Products to stimulate bowel movements. Laxatives work through various actions. Some help the stool to retain fluid, keeping the stool softer. Some lubricate the walls of the colon, making it easier for digestive waste to move through the gastrointestinal tract.

Others introduce fiber, which adds bulk to the stool as well as retains more fluid in the stool. Stimulant laxatives irritate the walls of the colon to accelerate peristalsis (contractions of the bowel), which moves stool through the bowel.

Function and Using

Laxatives intended to completely clear the colon, such as preparation for barium enema or colonoscopy, are sometimes called cathartics or drastics because their actions are fast and intense. Laxatives come in oral (tablets, powders, and liquids) and rectal (suppositories and enemas) preparations. They are available over the counter.

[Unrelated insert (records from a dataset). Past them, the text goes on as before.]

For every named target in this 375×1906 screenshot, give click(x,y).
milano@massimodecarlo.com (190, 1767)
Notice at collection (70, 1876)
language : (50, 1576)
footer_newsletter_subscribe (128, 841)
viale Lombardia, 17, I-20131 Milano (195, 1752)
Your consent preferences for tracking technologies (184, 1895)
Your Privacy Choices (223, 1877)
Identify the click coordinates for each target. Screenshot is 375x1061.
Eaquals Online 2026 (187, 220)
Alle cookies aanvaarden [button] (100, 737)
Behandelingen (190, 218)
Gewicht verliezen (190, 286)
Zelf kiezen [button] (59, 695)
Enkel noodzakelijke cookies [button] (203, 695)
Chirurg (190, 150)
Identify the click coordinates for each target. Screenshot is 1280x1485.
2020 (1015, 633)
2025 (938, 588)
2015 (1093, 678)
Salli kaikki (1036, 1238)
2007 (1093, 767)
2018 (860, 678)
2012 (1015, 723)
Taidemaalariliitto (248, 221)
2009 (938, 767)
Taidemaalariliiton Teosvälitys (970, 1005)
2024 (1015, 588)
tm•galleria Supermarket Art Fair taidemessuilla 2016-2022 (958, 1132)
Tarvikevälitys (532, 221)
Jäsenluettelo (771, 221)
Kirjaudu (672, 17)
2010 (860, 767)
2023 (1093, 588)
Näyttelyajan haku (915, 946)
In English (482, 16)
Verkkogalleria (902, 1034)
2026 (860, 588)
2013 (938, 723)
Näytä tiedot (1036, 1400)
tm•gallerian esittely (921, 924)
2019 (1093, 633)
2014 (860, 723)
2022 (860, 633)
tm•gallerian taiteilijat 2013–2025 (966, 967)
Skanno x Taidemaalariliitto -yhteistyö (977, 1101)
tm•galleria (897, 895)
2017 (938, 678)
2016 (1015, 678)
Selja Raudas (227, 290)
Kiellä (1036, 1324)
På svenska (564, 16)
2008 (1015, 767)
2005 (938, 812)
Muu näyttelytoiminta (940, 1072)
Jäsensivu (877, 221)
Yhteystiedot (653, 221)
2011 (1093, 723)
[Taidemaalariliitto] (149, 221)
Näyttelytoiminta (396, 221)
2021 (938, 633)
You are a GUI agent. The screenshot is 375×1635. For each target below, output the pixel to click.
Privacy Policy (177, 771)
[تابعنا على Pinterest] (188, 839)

Doctors recommend attempting natural methods to encourage regular bowel movements before using laxatives. The gastrointestinal tract’s rhythm correlates to the kinds and amounts of foods ingested, as well as to the frequency of meals. Though many people believe a daily bowel movement is “normal,” normal is an individual measure that can range from two or three times daily to once every three days, depending on dietary habits.

Using laxatives to structure daily bowel movements interferes with the bowel’s natural rhythms. Over time, the bowel becomes “lazy” and does not contract unless a laxative stimulates it. Laxatives, and particularly suppositories and enemas, also can irritate the intestinal mucosa enough to cause chronic inflammation.